/
Jum'at, 18 November 2022 | 12:06 WIB
Akun Facebook Kharisma Jati yang diduga menghina Ibu Negara (Facebook)

Depok.suara.com - Orang dibalik akun Twitter @KoprofilJati yang diduga melakukan penghinaan ke Ibu Negara akhirnya menyampaikan permohonan maaf.

Hal ini bermula pada hari Kamis 17 November 2022 saat akun @KoprofilJati mengunggah sebuah foto yang menampilkan Ibu Iriana Joko Widodo dan Ibu negara Korea Selatan Kim Keon Hee berfoto bersama. Dalam caption ditampilkan sebuah percakapan sebagai berikut:

"Bi, tolong buatkan tamu kita minum"

"Baik, Nyonya."

Caption tersebut dipermasalahkan oleh netizen dan dianggap sebagai bentuk penghinaan. Belakangan dirinya telah menghapus twitt tersebut karena diserang oleh warganet.

Kharisma Jati yang merupakan komikus asal Yogyakarta menyampaikan permohonan maaf melalui akun facebook Kharisma Jati pada Jumat (18/11) dini hari. Begini bunyi permintaan maafnya:

Surat Terbuka Permintaan Maaf

Kepada Bapak Presiden Republik Indonesia Joko Widodo dan Ibu Negara Iriana Joko Widodo berserta seluruh Keluarga Besar Kepresidenan.

Dengan ini saya, Kharisma Jati, meminta maaf kepada Keluarga Besar Presiden RI atas unggahan saya di media sosial yang menyinggung perasaan anggota keluarga Bapak Presiden Joko Widodo, termasuk kerabat; staf; dan pejabat di lingkungan kepresidenan. Permintaan maaf ini saya nyatakan dengan tulus dari lubuk hati yang paling dalam, tanpa unsur keterpaksaan maupun kepura-puraan.

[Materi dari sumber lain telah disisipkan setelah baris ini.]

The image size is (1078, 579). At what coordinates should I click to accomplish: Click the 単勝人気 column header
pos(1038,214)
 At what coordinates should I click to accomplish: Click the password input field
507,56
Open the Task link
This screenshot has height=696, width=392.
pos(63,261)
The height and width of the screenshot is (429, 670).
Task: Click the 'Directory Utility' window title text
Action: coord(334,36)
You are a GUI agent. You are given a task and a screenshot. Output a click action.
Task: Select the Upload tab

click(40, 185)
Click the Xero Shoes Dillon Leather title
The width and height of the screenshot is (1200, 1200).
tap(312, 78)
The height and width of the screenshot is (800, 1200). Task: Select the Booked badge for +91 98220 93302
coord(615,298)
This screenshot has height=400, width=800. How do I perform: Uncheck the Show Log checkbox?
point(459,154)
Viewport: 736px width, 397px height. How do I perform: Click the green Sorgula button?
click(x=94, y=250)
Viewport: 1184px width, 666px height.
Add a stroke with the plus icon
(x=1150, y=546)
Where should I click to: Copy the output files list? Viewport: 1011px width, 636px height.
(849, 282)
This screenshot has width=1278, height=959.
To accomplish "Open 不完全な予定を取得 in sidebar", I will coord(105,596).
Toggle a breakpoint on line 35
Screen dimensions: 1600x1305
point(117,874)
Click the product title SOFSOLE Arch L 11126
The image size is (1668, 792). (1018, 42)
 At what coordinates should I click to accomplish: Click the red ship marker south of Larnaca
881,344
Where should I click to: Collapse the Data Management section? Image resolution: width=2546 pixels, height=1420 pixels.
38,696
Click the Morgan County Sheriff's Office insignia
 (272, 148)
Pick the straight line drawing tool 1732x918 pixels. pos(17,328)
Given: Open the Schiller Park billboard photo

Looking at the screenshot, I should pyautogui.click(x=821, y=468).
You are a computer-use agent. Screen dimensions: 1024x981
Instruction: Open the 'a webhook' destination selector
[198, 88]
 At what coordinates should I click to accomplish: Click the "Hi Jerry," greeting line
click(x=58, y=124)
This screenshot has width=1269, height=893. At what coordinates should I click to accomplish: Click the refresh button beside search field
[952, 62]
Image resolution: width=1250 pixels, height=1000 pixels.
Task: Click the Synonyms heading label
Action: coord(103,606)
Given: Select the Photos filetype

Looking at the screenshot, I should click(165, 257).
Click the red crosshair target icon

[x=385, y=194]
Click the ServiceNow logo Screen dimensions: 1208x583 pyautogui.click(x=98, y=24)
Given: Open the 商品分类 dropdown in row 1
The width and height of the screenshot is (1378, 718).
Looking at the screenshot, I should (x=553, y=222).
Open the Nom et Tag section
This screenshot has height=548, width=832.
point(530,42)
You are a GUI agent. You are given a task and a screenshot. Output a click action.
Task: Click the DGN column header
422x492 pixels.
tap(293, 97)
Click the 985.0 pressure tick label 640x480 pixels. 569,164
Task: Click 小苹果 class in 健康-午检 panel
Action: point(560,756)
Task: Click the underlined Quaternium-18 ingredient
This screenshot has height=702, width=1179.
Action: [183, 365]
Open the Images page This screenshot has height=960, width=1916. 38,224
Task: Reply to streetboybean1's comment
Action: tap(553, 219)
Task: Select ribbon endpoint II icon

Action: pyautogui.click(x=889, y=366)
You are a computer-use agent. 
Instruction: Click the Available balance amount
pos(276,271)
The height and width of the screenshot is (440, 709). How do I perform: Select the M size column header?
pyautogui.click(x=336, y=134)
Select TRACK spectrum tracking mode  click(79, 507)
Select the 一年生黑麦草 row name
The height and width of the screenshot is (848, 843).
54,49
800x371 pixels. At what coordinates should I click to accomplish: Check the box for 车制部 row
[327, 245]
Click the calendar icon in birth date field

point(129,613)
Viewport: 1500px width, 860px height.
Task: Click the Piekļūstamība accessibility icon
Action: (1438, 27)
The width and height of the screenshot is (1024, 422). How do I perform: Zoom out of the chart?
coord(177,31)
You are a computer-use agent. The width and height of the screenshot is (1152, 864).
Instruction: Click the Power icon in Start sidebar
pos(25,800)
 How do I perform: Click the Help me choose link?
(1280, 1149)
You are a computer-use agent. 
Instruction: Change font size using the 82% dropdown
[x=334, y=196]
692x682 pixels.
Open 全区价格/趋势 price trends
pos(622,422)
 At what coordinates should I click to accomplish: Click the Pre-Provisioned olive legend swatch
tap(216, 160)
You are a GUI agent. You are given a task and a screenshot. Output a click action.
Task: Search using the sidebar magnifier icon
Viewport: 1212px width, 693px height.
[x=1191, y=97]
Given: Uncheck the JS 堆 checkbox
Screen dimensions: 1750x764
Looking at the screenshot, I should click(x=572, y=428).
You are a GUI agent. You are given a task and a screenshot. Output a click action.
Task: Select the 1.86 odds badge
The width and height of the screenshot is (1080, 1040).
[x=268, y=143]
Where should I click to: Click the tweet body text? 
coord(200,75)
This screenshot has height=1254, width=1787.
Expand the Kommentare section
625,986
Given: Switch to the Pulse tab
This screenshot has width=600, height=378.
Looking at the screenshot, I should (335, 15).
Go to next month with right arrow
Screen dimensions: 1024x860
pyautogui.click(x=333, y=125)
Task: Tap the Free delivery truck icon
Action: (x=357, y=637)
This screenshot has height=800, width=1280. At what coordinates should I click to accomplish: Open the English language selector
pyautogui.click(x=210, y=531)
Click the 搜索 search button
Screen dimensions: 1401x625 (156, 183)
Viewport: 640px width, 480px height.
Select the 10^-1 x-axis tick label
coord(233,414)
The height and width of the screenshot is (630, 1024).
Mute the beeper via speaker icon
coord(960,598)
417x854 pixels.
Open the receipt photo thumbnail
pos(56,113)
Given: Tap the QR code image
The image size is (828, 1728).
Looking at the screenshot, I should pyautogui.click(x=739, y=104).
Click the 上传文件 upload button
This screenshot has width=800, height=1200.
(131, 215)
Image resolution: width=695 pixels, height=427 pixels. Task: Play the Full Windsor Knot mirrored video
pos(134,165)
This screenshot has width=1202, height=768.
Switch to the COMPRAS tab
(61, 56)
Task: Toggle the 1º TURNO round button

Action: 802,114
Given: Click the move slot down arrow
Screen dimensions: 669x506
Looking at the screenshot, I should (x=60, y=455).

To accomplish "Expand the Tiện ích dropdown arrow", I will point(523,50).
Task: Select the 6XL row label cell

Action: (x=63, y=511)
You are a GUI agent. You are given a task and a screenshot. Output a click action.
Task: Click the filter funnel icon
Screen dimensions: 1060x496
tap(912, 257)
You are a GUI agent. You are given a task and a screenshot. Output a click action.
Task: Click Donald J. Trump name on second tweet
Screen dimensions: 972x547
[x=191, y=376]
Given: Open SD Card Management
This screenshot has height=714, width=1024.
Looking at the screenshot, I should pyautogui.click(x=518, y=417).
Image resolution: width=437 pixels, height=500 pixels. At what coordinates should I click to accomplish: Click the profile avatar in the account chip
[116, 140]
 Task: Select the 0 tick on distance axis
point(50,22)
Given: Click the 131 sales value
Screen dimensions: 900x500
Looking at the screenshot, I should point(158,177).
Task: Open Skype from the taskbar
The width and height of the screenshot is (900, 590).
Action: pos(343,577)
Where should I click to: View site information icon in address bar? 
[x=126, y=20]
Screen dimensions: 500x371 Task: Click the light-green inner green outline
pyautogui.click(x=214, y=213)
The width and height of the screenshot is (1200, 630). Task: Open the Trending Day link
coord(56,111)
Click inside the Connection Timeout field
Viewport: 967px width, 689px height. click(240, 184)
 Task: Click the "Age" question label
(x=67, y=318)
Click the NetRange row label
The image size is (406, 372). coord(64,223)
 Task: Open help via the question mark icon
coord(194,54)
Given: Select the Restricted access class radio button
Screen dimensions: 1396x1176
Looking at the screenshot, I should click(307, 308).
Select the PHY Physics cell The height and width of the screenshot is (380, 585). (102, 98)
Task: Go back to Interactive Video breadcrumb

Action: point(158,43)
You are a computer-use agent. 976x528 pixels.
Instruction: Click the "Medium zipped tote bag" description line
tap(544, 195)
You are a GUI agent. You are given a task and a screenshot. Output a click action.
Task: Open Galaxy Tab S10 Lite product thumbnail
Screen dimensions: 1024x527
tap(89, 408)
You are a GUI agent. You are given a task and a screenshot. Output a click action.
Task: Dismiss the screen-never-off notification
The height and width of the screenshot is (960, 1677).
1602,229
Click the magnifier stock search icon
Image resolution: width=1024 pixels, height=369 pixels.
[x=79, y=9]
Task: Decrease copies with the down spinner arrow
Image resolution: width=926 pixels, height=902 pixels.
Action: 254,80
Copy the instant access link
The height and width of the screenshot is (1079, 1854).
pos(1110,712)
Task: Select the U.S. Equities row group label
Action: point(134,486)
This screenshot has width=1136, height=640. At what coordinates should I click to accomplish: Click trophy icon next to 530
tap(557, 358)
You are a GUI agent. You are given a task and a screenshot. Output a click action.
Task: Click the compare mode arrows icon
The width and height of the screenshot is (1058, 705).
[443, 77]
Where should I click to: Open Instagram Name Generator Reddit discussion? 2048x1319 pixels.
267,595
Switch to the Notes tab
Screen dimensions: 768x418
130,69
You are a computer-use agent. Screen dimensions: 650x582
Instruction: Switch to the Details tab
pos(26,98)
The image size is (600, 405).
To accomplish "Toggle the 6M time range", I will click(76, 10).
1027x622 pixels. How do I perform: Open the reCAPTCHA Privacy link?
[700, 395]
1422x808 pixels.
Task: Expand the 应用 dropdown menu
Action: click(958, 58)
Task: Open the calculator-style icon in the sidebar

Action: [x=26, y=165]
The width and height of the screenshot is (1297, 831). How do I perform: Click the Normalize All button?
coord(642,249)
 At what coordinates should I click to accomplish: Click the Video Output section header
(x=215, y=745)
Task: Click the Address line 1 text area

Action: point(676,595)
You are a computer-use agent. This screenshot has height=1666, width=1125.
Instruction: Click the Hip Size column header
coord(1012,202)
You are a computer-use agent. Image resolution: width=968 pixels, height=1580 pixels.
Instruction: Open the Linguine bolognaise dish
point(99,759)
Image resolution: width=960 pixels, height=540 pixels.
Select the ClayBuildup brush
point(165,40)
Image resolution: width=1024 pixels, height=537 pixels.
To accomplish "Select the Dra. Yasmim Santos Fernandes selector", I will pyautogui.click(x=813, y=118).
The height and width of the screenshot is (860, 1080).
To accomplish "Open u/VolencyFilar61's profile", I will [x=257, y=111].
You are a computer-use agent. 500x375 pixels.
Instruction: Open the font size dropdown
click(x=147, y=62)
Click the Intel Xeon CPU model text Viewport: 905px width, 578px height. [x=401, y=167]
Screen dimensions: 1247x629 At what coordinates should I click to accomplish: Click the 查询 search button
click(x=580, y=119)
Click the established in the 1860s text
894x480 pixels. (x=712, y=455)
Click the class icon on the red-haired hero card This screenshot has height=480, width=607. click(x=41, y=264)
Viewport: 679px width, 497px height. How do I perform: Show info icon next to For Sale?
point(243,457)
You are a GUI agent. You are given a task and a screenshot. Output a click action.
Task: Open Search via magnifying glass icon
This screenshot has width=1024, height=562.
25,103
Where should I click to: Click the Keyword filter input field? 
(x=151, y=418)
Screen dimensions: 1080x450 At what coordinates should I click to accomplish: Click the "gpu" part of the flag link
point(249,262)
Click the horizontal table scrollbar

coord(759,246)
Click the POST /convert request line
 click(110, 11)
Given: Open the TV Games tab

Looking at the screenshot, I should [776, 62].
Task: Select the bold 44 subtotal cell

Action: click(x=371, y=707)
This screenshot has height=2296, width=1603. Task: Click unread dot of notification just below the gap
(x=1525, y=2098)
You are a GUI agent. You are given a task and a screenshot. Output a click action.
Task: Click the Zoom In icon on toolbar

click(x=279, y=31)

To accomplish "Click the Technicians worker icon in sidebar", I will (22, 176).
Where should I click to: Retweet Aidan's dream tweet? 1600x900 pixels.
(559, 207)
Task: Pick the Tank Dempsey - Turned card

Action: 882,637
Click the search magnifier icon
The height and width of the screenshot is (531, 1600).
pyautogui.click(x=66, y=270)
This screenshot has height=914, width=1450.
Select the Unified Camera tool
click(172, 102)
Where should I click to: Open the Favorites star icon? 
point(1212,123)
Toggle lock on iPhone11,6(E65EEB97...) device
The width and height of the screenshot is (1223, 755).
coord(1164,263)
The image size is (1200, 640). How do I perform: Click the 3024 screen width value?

Baca Juga: Ibu Iriana Joko Widodo Diduga Mengalami Penghinaan Lewat Tweet 'majikan-pembantu', Gibran Rakabuming dan Kaesang Pangarep Pasang Badan

Dan jika dari pihak terkait bermaksud mengadakan tuntutan hukum maka saya akan menerima dengan lapang dada atas segala hukuman yang adil dan setimpal.

Namun tidak ada sedikitpun permintaan maaf saya terhadap para pendukung fanatik rezim ini, yang merasa bisa berbuat sesukanya sendiri tanpa mengindahkan moral dan etika, karena saya bukan penjilat; pembeo; maupun perundung, dan tidak sedikitpun saya membenarkan perbuatan semacam itu. Framing, fitnah, dan ujaran kebencian yang mereka buat hanya mencerminkan arogansi dan kemunafikan mereka.

Demikian surat terbuka ini dibuat dengan penuh kesadaran tanpa paksaan dari pihak manapun.

Meskipun Kharisma Jati menyatakan dirinya akan menerima dengan lapang dada jika ada pihak yang hendak menuntut atas cuitannya, namun permohonan maaf itu berbuntut panjang karena ada kata-kata yang dinilai tidak pantas dan justru mempekeruh suasana. 

Tangkap layar pemintaan maaf Kharisma Jati yang dipermasalahkan netizen (sumber: Akun Facebook Kharisma Jati)

Dimana Kharisma Jati menyatakan, tidak ada sedikitpun permintaan maaf dirinya terhadap para pendukung fanatik rezim ini.